◆ **Extracted information**
-.-.-

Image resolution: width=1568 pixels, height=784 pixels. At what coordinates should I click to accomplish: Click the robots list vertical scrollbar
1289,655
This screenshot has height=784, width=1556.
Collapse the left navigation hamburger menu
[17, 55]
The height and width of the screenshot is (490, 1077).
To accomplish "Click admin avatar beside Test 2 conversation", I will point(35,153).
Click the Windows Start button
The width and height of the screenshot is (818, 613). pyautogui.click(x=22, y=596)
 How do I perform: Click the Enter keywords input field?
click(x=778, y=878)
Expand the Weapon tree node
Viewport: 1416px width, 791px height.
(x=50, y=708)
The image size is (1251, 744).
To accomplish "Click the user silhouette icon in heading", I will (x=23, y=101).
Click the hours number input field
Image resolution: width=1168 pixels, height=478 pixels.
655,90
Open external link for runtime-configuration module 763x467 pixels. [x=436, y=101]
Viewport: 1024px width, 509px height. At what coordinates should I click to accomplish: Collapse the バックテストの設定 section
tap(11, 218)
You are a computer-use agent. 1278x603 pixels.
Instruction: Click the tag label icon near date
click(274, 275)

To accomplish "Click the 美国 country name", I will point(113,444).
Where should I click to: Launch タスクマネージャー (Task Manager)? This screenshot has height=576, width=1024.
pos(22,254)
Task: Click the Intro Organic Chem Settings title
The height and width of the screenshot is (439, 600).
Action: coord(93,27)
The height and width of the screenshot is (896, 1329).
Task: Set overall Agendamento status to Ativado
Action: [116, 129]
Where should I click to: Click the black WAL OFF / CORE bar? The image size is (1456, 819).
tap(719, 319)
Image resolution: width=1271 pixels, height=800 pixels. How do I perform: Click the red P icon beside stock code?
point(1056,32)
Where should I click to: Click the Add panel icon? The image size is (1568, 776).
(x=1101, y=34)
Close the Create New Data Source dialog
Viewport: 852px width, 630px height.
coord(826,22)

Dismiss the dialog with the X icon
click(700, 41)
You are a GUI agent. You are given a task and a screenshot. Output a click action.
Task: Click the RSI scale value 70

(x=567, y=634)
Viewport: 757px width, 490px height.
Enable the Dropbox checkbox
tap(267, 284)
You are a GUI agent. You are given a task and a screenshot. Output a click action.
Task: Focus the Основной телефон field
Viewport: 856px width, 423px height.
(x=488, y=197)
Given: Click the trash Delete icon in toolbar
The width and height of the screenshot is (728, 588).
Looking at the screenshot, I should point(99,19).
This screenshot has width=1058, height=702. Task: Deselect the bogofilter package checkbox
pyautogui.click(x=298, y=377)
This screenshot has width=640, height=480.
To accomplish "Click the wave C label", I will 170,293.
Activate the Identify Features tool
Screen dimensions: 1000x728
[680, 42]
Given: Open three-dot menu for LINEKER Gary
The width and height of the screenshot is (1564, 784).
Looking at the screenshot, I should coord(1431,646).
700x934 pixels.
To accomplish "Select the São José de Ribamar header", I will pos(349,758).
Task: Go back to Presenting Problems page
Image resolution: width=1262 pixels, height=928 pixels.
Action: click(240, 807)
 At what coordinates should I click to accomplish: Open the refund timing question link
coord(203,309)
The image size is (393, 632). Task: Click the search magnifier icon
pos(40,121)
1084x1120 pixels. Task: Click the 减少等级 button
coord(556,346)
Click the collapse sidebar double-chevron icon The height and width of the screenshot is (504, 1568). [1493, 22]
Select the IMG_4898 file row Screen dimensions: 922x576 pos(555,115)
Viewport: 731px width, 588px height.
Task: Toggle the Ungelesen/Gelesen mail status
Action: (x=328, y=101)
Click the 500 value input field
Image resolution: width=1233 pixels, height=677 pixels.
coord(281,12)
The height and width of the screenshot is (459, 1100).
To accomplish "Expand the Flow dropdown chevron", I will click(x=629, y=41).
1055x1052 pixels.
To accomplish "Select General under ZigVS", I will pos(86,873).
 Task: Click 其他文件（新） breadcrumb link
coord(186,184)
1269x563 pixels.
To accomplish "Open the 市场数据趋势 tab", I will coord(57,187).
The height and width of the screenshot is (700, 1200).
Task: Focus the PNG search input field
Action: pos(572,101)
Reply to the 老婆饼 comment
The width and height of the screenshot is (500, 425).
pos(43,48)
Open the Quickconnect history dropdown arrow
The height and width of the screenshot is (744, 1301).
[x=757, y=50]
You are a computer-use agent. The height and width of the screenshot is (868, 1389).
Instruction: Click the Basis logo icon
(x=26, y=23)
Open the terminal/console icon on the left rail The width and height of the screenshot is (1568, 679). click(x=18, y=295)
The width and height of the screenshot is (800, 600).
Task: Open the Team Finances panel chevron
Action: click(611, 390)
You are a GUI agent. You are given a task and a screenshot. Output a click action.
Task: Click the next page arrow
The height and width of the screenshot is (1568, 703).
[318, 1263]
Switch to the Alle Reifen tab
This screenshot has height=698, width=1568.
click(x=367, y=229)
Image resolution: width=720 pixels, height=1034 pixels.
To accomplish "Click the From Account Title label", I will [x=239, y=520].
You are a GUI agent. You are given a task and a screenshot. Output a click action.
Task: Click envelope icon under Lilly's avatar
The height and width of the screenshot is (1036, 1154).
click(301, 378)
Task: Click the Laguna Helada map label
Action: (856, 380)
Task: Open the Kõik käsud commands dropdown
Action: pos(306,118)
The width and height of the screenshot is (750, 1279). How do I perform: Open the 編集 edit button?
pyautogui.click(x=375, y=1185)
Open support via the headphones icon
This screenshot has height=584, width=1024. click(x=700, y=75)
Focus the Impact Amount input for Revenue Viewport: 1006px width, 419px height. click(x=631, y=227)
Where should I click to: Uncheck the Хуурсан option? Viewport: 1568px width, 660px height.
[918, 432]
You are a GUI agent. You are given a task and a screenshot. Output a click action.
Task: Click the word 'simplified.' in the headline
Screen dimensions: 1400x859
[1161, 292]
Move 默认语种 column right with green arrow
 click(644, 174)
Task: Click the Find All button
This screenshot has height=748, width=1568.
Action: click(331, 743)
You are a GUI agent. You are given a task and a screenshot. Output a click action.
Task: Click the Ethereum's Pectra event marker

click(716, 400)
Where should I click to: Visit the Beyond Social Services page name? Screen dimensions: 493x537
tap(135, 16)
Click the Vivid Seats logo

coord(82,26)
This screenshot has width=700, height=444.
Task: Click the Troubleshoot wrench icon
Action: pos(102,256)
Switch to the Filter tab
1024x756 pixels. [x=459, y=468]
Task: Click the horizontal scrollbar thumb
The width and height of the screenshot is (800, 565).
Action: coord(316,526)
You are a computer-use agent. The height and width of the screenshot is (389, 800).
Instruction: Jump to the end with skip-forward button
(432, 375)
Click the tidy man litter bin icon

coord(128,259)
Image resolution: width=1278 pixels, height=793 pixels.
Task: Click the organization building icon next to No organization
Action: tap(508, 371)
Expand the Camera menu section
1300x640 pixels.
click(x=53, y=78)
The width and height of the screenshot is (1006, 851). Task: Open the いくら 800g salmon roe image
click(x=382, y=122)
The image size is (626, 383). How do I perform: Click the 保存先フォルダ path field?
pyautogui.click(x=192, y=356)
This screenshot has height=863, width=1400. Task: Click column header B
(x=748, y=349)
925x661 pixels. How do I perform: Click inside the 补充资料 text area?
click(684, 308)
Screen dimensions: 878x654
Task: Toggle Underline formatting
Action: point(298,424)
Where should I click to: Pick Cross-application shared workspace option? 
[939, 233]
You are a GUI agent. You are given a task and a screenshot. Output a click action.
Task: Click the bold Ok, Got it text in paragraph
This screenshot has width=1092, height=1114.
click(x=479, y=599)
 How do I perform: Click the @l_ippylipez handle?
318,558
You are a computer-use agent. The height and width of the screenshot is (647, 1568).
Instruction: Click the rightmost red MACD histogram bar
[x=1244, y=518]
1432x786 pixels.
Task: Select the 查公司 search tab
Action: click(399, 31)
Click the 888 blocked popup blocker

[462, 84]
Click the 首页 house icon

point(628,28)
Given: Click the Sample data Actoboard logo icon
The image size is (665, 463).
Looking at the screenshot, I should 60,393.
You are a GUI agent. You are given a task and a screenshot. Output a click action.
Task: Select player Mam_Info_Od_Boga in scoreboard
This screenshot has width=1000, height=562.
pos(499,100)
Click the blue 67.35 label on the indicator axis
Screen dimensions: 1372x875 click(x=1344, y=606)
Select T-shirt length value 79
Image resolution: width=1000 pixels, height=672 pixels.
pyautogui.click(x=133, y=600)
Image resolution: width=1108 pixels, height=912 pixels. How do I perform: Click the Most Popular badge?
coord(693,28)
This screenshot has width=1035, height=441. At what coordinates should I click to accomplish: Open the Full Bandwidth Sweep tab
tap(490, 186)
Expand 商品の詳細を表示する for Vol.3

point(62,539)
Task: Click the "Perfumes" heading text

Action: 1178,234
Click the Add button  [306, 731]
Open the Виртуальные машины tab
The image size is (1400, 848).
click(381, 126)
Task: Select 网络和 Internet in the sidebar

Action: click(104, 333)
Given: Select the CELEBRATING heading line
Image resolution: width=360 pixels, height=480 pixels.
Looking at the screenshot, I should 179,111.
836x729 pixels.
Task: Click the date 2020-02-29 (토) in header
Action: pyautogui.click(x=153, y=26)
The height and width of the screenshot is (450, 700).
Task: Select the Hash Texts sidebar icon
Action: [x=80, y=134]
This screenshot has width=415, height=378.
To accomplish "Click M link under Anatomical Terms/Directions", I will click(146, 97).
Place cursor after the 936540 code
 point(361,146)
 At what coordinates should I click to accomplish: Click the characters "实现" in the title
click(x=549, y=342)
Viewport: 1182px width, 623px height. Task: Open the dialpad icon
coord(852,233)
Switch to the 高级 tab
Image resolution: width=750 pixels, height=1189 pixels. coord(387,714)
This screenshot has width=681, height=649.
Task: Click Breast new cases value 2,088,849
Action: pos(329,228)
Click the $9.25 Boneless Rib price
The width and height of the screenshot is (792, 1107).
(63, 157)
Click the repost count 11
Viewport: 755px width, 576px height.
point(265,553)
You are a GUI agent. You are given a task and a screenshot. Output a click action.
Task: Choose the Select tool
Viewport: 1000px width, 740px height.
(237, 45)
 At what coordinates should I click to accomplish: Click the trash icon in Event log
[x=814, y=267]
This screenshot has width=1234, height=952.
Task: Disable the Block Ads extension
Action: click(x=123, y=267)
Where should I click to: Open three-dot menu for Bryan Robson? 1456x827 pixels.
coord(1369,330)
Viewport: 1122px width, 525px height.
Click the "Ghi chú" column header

-.-.-

◆ **Try it**
Only the lines holding the string "computer" are needed; copy each of them from the material above.

◆ **Exercise result**
You are a computer-use agent. 1278x603 pixels.
You are a computer-use agent. The height and width of the screenshot is (868, 1389).
You are a computer-use agent. The height and width of the screenshot is (389, 800).
You are a computer-use agent. The height and width of the screenshot is (647, 1568).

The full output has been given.